[Opening TASK INPUT section]
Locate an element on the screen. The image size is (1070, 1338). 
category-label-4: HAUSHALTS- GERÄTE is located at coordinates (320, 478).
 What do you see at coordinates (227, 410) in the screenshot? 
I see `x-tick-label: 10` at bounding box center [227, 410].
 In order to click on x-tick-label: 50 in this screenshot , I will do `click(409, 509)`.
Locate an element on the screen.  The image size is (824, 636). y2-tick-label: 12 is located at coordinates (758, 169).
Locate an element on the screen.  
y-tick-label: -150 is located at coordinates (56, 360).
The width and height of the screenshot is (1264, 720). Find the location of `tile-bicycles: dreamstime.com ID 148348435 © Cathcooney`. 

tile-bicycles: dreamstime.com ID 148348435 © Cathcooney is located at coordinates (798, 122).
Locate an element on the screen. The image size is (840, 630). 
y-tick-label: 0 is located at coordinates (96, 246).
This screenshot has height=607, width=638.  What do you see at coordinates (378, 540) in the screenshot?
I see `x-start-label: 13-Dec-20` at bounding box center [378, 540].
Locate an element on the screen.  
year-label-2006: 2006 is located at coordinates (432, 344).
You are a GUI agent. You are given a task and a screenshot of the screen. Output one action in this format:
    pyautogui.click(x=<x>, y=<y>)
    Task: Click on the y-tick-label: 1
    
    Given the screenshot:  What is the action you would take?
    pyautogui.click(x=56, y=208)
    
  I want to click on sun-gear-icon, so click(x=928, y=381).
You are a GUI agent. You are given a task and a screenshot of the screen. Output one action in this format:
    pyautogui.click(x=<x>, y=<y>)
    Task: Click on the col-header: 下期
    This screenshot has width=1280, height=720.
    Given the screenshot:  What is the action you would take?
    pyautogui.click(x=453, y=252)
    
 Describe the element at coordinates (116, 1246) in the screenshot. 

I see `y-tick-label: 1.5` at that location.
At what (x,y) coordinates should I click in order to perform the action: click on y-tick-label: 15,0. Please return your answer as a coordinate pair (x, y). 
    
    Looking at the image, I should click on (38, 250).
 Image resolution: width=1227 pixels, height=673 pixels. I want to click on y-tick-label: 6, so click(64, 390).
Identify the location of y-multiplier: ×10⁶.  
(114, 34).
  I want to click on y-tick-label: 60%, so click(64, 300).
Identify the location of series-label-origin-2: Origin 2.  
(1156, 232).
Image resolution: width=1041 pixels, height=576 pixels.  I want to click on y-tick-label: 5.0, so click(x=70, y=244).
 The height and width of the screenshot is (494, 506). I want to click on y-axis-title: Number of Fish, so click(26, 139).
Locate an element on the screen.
[Closing TASK INPUT section]
**HOW TO COMPLETE THIS TASK**
Render every line of the material above as a Markdown table with the columns Row and Text, numbering the lines in order and leaving out blank lines.

**WRITTEN SOLUTION**
| Row | Text |
|---|---|
| 1 | Locate an element on the screen. The image size is (1070, 1338).  |
| 2 | category-label-4: HAUSHALTS- GERÄTE is located at coordinates (320, 478). |
| 3 |  What do you see at coordinates (227, 410) in the screenshot?  |
| 4 | I see `x-tick-label: 10` at bounding box center [227, 410]. |
| 5 |  In order to click on x-tick-label: 50 in this screenshot , I will do `click(409, 509)`. |
| 6 | Locate an element on the screen.  The image size is (824, 636). y2-tick-label: 12 is located at coordinates (758, 169). |
| 7 | Locate an element on the screen.   |
| 8 | y-tick-label: -150 is located at coordinates (56, 360). |
| 9 | The width and height of the screenshot is (1264, 720). Find the location of `tile-bicycles: dreamstime.com ID 148348435 © Cathcooney`.  |
| 10 | tile-bicycles: dreamstime.com ID 148348435 © Cathcooney is located at coordinates (798, 122). |
| 11 | Locate an element on the screen. The image size is (840, 630).  |
| 12 | y-tick-label: 0 is located at coordinates (96, 246). |
| 13 | This screenshot has height=607, width=638.  What do you see at coordinates (378, 540) in the screenshot? |
| 14 | I see `x-start-label: 13-Dec-20` at bounding box center [378, 540]. |
| 15 | Locate an element on the screen.   |
| 16 | year-label-2006: 2006 is located at coordinates (432, 344). |
| 17 | You are a GUI agent. You are given a task and a screenshot of the screen. Output one action in this format: |
| 18 |     pyautogui.click(x=<x>, y=<y>) |
| 19 |     Task: Click on the y-tick-label: 1 |
| 20 |     Given the screenshot:  What is the action you would take? |
| 21 |     pyautogui.click(x=56, y=208) |
| 22 |   I want to click on sun-gear-icon, so click(x=928, y=381). |
| 23 | You are a GUI agent. You are given a task and a screenshot of the screen. Output one action in this format: |
| 24 |     pyautogui.click(x=<x>, y=<y>) |
| 25 |     Task: Click on the col-header: 下期 |
| 26 |     This screenshot has width=1280, height=720. |
| 27 |     Given the screenshot:  What is the action you would take? |
| 28 |     pyautogui.click(x=453, y=252) |
| 29 |  Describe the element at coordinates (116, 1246) in the screenshot.  |
| 30 | I see `y-tick-label: 1.5` at that location. |
| 31 | At what (x,y) coordinates should I click in order to perform the action: click on y-tick-label: 15,0. Please return your answer as a coordinate pair (x, y).  |
| 32 |     Looking at the image, I should click on (38, 250). |
| 33 |  Image resolution: width=1227 pixels, height=673 pixels. I want to click on y-tick-label: 6, so click(64, 390). |
| 34 | Identify the location of y-multiplier: ×10⁶.   |
| 35 | (114, 34). |
| 36 |   I want to click on y-tick-label: 60%, so click(64, 300). |
| 37 | Identify the location of series-label-origin-2: Origin 2.   |
| 38 | (1156, 232). |
| 39 | Image resolution: width=1041 pixels, height=576 pixels.  I want to click on y-tick-label: 5.0, so click(x=70, y=244). |
| 40 |  The height and width of the screenshot is (494, 506). I want to click on y-axis-title: Number of Fish, so click(26, 139). |
| 41 | Locate an element on the screen. |